Publié le 09/06/2012 à 00:00

Une conversation de trois jours sur la créativité en affaires. Voilà ce que les organisateurs de C2-MTL ont voulu offrir, à la fin de mai à Montréal, aux quelques milliers de participants venus de 37 pays. Cette conversation a-t-elle eu lieu ? Les participants sont-ils retournés dans leurs entreprises la tête bourrée de «solutions créatives à leurs problèmes commerciaux», comme le promettait le slogan de l'événement ?

L'entrepreneur mexicain Rodolfo Ramirez estime que oui. Son entreprise, Redbox Innovation, accompagne les organisations dans leurs processus de changement. «Les organisateurs de C2-MTL ne se sont pas contentés de nous présenter des conférences cute. J'ai senti un équilibre entre les idées et l'action.»

Ainsi, l'Américain Ben Arment, pdg de la petite firme de création multimédia Chicago Story, compte revoir son marketing en s'inspirant de la conférence de Robert Wong, directeur du Google Creative Lab. «Plutôt que de faire de la publicité, je vais réaliser de petits documentaires ou des démos qui mettent en scène ce que fait mon entreprise. Je crois que cela aura plus d'effet auprès des clients potentiels», ajoute l'homme d'affaires de Virginia Beach qui a appris l'existence de C2-MTL en lisant le magazine Fast Company.

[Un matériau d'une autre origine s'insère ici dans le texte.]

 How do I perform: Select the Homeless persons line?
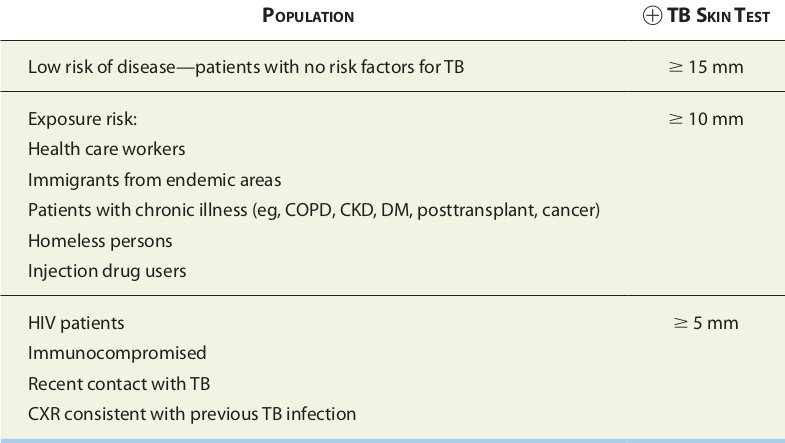click(x=100, y=241)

Près de cinquante conférenciers ont défilé devant les participants de C2-MTL, parfois étourdis par la quantité d'informations. «Le premier jour, j'étais au premier rang, super enthousiaste, raconte un entrepreneur indonésien, René Suhardono-Canoneo, fondateur du mouvement social Impact Factory. Le deuxième jour, je me suis assis au fond de la salle, pour prendre du recul. C'était trop. Maintenant, je dois trouver comment raconter aux gens, chez moi, ce que j'ai vécu ici. Il faut que je digère le contenu pour eux.»

Nous avons fait nous aussi cet exercice de synthèse, pour faire émerger quelques idées nouvelles ou, tout au moins, présentées sous un angle nouveau durant les conférences.

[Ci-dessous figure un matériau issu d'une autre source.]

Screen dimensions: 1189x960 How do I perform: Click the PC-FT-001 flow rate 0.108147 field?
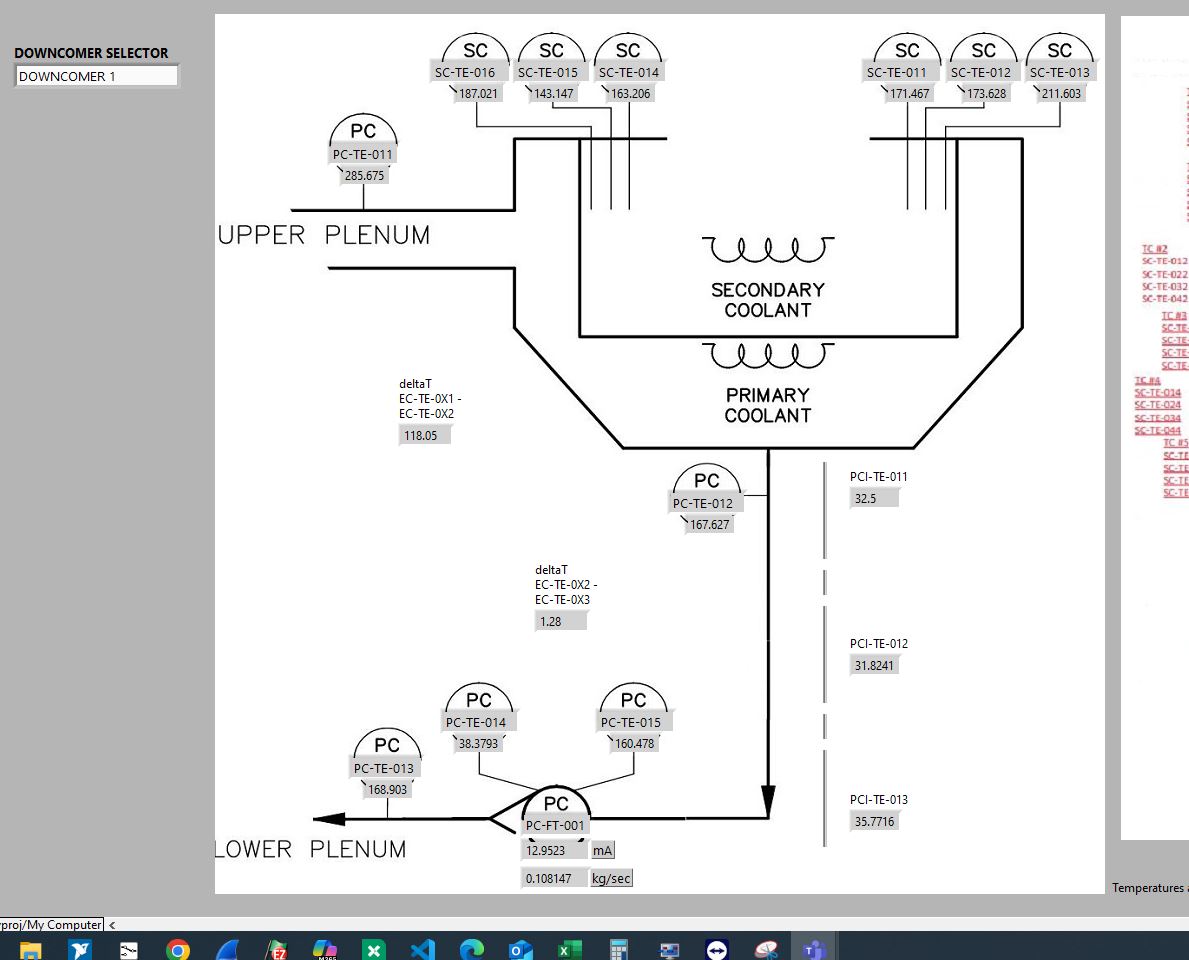[552, 879]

1 La créativité est une question de cran (grit)

«Dans un monde obsédé par le talent, on sous-évalue l'influence de la persévérance sur la créativité», déclare le journaliste Jonathan Lehrer, auteur de Imagine et How We Decide. Il cite le cas de l'école militaire de West Point. Au début des années 2000, celle-ci se débattait avec un problème de taille, le tiers des étudiants abandonnant au cours des premières semaines. Pour comprendre les raisons de ces départs, West Point demande l'aide d'Angela L. Duckworth, du Département de psychologie de l'Université de Pennsylvanie. Elle a développé un «test de cran» (grit test) qui vérifie l'opiniâtreté des candidats afin d'éviter les abandons. On demande : «Comment composez-vous avec le rejet ?» et «Avez-vous toujours voulu étudier à West Point ?»

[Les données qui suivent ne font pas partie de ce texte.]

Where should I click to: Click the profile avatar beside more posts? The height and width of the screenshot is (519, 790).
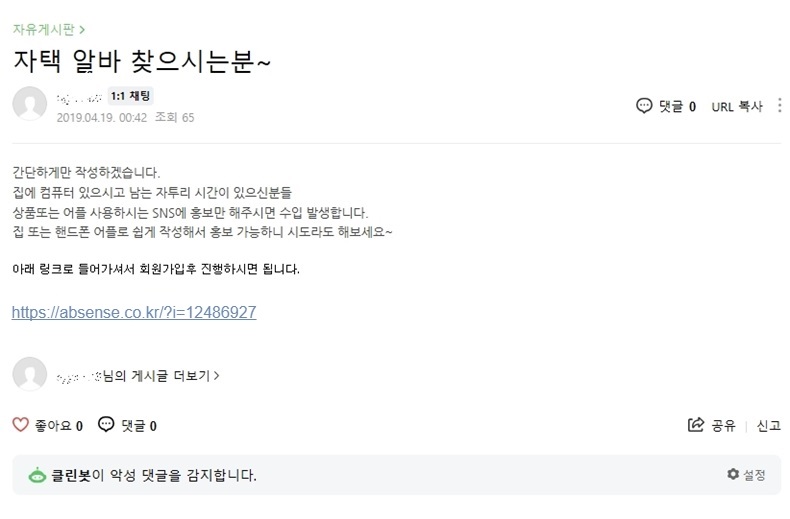click(x=30, y=374)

Le cran, c'est ce qui vous pousse à vous accrocher. Une idée qui a inspiré Alex Vincent, consultant senior chez Knightsbridge. «La prochaine fois que je discuterai d'un projet audacieux avec un client, je vais lui demander : " Avez-vous le cran de l'appliquer ? "»

2 Le manque de sincérité des organisations nuit à leur créativité

«Les organisations manquent d'authenticité et de sincérité, elles cultivent le secret, constate Lotfi EL-Ghandouri, fondateur de la firme conseil Creative Society. Cette culture nuit à leur créativité.» Viser la sincérité les rendrait plus empathiques, plus vulnérables, plus imparfaites. «L'entreprise qui reconnaît ses imperfections a le courage de poser des questions. Et celle qui fait preuve d'empathie cherche des solutions. Elle tente de voir le monde autrement, ce qui la rend automatiquement créative», poursuit-il.

Ses propos ont trouvé écho dans la conférence intitulée «Comment conserver la créativité d'une start-up ?» Les start-ups sont reconnues pour leur créativité, certes. Mais elles ont aussi la réputation d'être plus transparentes (ouvertes) que les organisations traditionnelles. Cette culture de transparence fait leur force, estime l'entrepreneur Marc Gingras, qui a vendu sa start-up Tungle.me à Reseach in Motion en avril 2011. Sylvain Carle, auteur du blogue techno afroginthevalley.com, renchérit : «Les start-ups n'ont ni le temps ni les ressources suffisantes pour arriver à leurs fins seules, souligne-t-il. Nous n'avons donc pas d'autre choix que celui de partager notre histoire et nos infos afin de trouver l'aide nécessaire pour aller plus loin plus vite. Notre transparence nous rend plus créatives.»

3 Oui, on peut être trop créatif

«Je voulais tellement être différent, me démarquer, que mes créations ont connu une phase Frankenstein !» L'auteur de ces propos se nomme Ian Schrager. C'est à cet homme d'affaires américain que l'on doit la célèbre discothèque new-yorkaise Studio 54 qui, de 1977 à 1981, a vu défiler tout ce que la planète comptait de petites et grandes célébrités. Il a aussi imaginé le concept des hôtels boutiques. Les premiers qu'il a conçus étaient pleins de charme et de simplicité. Puis, grisé par le succès, il a poussé l'enveloppe un peu trop loin, avoue-t-il. Aujourd'hui, il est revenu à son point de départ. Du style, mais pas trop. Un service impeccable sans être obséquieux.

4 Investissez dans les «veaux à lait», pas dans les «vaches à lait»

Tara Hunt a l'habitude de demander pardon plutôt que de demander la permission. «C'est probablement pour cela que je n'ai pas eu une longue carrière dans la grande entreprise !» confie-t-elle en riant. Aujourd'hui, elle est entrepreneure. On lui doit le site de référence Buysphère, où des fashionistas aident d'autres fashionistas à mettre la main sur l'article idéal. Son constat : on tue la créativité en prolongeant indûment la vie des bonnes idées. Il faut plutôt en chercher d'autres, trouver son «veau à lait».

5 Travailler comme un col bleu

La création doit être balisée. Elle doit avoir un début et une fin, croit Mitch Joel, spécialiste des médias sociaux et auteur de Six Pixels of Separation. Il faut appliquer «l'éthique du travail» du col bleu au processus créatif. «Quand je m'assois à ma table de travail, j'ai un mandat et une échéance, et je veille à les respecter jusqu'à ce que ce soit terminé.» Un pour cent d'inspiration, 99 % de transpiration...

Fruit de la collaboration entre l'agence québécoise Sid Lee, le magazine américain Fast Company et HSM, spécialiste international de l'organisation de conférences, l'événement de créativité en affaires C2-MTL s'est tenu du 22 au 25 mai à Montréal. Au programme, une cinquantaine de conférences, des ateliers et aussi des spectacles, du Cirque du Soleil et du dj Moby.

«Je ne dis jamais à mes clients " Il faut être plus créatifs" ni " Il faudrait trouver une solution créative ", ça les effraierait. Je préfère dire " Il faut faire les choses de manière différente ". La tâche paraît moins imposante ainsi.»